The case against preserving land usually has to do with the possibility of finding rich mineral deposits underneath untapped areas, potentially bringing down energy costs. Conservative US lawmakers argue that protecting so much land is keeping the country from achieving ‘energy independence,’ while many environmentalists claim that politicians have simply been corrupted by powerful special interests wanting to make millions for their shareholders at the expense of the long-term health of the ecosystem.
Others against outright protection say that it simply is not enough, citing instances where target species have not successfully rebounded from the preservation of their habitat, due to a variety of reasons, including mismanagement, government investment and oversight, human pressures, etc.
In a controversial move, President Trump recently announced that he would decertify the Bears Ears Monument and Grand Staircase from protected status. These areas comprise about 2 million acres of picturesque land in Utah that President Obama signed to protect just before he left office.
The law that both the presidents used, the Antiquities Act of 1906, has historically been used by presidents to protect federal land, though it was used in a handful of cases to remove land from protection. In the case of Bears Ears and Grand Staircase, Native Americans are challenging the decision in court, suing the administration, as they deem the areas culturally important; hikers regularly report finding artefacts there. The litigation will finally determine whether decertification of protected land is lawful under the act.
The decision to open up these areas for resource exploitation comes just two months after the Senate voted to allow oil drilling in ANWR, the Arctic National Wildlife Refuge, in a major blow to environmentalists.
A study conducted by Headwater Economics, published this year, revealed that preserved areas tend to be better for economic growth and per capita income versus unprotected land. There are 1.9 million direct jobs in outdoor recreation, and federal lands recreation is responsible for over $51 billion in visitor expenditures in the US. The study was conducted mainly in western states of the US, including Utah, and exposed a variety of social and economic benefits stemming from protected lands.
Overall, ecosystem services far outweigh the short-term economic gains had from developing on protected lands. A study published in April 2016 in the journal Nature, and summarized by the Guardian, showed that biodiversity is, in fact, greater in protected areas. After sampling close to 2,000 protected sites, and over 4,500 unprotected areas, the study concluded that “there are 15% more individual plants and animals and 11% more species inside than outside protected areas, according to the largest analysis of biodiversity in terrestrial globally protected areas to date.”
The research is in; protecting land does have long-term benefit and costs less than mitigating the effects of unnecessary accidents that could ruin the landscape indefinitely. If the past year, full of wildfires and hurricanes was not a wake-up call to fragility, look at your children, and imagine them not having quiet, natural space to get away and think.
- - -
Written instruction 1: In the passage on land protection, what percentage more species did the study published in Nature find inside protected areas than outside them?

Dataset excerpt:
- - -
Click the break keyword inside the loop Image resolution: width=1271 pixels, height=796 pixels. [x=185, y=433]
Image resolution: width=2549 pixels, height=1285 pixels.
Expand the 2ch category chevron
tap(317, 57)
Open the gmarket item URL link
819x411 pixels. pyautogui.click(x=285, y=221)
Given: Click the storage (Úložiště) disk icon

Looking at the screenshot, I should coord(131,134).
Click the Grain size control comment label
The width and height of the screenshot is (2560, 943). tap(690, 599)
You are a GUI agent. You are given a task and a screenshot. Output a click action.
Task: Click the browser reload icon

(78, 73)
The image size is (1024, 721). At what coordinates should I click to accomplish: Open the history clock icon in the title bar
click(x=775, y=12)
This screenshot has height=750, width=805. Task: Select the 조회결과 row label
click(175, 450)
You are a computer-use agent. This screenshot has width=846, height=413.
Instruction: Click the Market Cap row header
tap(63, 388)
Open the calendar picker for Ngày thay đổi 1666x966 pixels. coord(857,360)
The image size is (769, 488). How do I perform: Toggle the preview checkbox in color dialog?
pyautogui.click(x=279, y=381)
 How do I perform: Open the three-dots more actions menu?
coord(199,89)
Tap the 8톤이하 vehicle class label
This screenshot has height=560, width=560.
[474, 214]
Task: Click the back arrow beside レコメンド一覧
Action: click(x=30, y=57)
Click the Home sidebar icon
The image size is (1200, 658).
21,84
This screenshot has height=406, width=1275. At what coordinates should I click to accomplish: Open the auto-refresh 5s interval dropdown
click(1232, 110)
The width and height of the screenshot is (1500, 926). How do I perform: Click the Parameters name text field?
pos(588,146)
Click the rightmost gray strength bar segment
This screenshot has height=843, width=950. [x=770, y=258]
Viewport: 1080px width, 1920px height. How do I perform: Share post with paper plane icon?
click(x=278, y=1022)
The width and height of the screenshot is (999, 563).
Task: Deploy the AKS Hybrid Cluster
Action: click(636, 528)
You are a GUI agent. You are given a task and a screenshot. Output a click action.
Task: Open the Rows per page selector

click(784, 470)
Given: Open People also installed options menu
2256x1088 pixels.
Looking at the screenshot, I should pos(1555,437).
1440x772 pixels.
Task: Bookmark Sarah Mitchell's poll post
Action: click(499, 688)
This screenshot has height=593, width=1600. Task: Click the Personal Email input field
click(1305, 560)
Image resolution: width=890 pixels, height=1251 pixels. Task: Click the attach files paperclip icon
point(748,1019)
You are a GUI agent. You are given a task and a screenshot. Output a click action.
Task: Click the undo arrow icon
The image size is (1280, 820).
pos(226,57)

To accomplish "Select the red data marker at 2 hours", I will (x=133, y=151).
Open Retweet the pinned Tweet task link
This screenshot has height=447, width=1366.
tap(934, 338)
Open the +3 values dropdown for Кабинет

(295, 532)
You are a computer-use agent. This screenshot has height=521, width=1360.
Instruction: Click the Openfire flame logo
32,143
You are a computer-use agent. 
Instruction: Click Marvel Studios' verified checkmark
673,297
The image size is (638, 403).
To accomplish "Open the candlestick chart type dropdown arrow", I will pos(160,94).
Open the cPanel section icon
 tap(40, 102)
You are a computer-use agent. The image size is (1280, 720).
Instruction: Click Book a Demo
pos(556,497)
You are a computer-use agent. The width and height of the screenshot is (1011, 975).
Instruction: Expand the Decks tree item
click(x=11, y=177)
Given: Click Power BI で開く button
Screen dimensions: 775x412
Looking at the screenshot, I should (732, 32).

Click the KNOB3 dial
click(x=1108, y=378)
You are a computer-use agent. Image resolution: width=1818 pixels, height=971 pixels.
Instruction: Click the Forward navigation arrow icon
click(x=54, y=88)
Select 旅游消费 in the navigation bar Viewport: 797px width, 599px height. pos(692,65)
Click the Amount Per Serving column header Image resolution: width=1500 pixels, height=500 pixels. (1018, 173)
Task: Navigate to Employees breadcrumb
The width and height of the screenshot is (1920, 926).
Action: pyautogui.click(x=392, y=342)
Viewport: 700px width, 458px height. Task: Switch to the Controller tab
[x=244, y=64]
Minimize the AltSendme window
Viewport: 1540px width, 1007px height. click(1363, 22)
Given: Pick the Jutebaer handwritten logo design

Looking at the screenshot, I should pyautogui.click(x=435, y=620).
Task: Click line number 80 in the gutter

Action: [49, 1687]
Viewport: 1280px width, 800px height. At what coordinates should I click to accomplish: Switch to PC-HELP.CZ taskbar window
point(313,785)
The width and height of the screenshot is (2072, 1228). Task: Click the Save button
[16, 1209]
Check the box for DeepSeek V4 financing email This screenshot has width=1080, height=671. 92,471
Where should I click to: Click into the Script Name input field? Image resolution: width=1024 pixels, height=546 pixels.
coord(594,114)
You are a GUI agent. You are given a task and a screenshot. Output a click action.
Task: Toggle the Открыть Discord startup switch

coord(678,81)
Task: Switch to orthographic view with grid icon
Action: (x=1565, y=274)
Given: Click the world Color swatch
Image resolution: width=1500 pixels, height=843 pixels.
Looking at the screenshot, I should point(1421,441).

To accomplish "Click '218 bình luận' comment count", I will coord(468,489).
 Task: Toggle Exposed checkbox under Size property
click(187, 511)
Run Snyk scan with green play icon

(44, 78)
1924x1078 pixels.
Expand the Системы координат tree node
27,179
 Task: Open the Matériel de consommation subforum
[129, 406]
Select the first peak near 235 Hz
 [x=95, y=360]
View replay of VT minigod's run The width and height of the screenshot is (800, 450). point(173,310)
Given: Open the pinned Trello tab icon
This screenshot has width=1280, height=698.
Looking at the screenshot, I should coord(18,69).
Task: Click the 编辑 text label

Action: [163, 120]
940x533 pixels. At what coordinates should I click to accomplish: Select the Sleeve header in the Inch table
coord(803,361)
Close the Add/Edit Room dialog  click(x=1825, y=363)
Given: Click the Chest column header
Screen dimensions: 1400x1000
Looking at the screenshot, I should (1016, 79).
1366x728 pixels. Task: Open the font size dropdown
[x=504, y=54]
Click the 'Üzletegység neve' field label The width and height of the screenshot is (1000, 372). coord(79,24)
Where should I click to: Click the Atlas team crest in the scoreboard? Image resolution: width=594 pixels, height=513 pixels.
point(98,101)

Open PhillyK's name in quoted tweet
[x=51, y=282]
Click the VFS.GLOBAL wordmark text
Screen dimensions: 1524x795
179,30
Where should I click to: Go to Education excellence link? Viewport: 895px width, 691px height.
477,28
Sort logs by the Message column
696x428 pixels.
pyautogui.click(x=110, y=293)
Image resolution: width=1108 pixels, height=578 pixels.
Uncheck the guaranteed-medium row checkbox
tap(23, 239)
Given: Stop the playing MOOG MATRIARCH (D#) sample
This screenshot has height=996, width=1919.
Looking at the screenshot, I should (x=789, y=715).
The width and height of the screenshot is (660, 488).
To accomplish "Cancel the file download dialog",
- - -
Written instruction 2: Reproduce the dataset entries without changes, beginning at the line containing "Tap the 8톤이하 vehicle class label" and ending at the line containing "click(784, 470)".

Problem solution 1: 11% more species

Problem solution 2:
Tap the 8톤이하 vehicle class label
This screenshot has height=560, width=560.
[474, 214]
Task: Click the back arrow beside レコメンド一覧
Action: click(x=30, y=57)
Click the Home sidebar icon
The image size is (1200, 658).
21,84
This screenshot has height=406, width=1275. At what coordinates should I click to accomplish: Open the auto-refresh 5s interval dropdown
click(1232, 110)
The width and height of the screenshot is (1500, 926). How do I perform: Click the Parameters name text field?
pos(588,146)
Click the rightmost gray strength bar segment
This screenshot has height=843, width=950. [x=770, y=258]
Viewport: 1080px width, 1920px height. How do I perform: Share post with paper plane icon?
click(x=278, y=1022)
The width and height of the screenshot is (999, 563).
Task: Deploy the AKS Hybrid Cluster
Action: click(636, 528)
You are a GUI agent. You are given a task and a screenshot. Output a click action.
Task: Open the Rows per page selector

click(784, 470)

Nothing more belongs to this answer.